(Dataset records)
** Start **
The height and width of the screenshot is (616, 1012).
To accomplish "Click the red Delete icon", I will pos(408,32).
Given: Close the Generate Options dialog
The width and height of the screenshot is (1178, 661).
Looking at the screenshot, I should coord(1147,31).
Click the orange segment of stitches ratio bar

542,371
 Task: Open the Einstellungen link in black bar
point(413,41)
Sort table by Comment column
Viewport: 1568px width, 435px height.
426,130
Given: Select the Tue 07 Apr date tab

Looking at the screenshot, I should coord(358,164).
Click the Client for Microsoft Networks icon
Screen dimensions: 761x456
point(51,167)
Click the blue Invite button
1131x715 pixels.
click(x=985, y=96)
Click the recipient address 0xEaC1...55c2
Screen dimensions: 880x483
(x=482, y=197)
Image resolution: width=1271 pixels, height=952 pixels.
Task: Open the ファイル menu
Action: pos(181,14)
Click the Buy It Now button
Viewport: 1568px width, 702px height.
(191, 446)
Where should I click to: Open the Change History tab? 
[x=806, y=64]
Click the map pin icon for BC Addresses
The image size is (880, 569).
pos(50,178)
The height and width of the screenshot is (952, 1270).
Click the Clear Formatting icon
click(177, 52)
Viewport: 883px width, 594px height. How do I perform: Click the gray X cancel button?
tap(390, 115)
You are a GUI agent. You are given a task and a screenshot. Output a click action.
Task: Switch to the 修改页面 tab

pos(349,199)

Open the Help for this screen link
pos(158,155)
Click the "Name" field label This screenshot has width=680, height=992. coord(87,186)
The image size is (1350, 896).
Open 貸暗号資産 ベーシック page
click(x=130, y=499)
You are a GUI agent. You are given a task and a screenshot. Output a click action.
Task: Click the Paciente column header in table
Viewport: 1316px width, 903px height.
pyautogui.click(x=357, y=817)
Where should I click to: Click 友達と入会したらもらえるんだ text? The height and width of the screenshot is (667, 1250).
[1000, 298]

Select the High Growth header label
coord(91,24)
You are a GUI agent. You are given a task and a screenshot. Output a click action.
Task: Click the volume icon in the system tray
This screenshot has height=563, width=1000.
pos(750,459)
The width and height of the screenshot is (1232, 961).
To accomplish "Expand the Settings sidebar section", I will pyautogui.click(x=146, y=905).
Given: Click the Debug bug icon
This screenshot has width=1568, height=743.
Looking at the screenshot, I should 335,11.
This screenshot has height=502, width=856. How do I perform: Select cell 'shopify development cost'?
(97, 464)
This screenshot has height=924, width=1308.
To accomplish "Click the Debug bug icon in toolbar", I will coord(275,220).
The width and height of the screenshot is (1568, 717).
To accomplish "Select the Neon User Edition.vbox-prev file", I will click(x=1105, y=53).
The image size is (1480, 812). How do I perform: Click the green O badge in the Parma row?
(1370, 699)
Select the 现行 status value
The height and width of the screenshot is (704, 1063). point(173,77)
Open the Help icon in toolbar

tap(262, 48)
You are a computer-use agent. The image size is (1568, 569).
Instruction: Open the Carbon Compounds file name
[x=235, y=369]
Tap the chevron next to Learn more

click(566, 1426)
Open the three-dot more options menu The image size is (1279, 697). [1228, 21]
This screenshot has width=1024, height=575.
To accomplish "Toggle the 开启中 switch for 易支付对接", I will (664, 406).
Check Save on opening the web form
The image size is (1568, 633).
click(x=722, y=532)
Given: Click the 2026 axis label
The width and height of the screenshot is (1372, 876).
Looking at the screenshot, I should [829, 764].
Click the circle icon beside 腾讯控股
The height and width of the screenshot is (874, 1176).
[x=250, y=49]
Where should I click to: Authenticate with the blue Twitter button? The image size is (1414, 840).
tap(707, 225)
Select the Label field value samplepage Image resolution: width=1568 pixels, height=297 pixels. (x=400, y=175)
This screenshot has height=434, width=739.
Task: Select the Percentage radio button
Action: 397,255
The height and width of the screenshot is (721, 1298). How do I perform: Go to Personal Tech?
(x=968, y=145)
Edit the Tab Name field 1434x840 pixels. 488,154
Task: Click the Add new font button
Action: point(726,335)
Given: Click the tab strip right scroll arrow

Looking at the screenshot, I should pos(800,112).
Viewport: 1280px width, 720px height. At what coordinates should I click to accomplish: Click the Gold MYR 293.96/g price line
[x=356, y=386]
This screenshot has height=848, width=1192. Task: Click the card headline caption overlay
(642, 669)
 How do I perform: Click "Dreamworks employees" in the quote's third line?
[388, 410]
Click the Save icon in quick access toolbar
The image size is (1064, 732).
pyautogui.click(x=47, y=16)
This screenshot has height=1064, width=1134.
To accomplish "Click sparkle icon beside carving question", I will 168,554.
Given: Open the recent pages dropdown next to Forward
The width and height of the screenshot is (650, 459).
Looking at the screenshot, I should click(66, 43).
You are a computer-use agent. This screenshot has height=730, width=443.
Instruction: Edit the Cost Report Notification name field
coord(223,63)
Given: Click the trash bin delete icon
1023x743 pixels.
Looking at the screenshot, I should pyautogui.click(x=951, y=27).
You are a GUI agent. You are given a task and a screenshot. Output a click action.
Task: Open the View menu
** End **
* What you need to do
Can you retype, word for word, the lines starting at the one that contains "The image size is (1480, 812)." and ending at the one that contains "tap(262, 48)"?

* Task solution
The image size is (1480, 812). How do I perform: Click the green O badge in the Parma row?
(1370, 699)
Select the 现行 status value
The height and width of the screenshot is (704, 1063). point(173,77)
Open the Help icon in toolbar

tap(262, 48)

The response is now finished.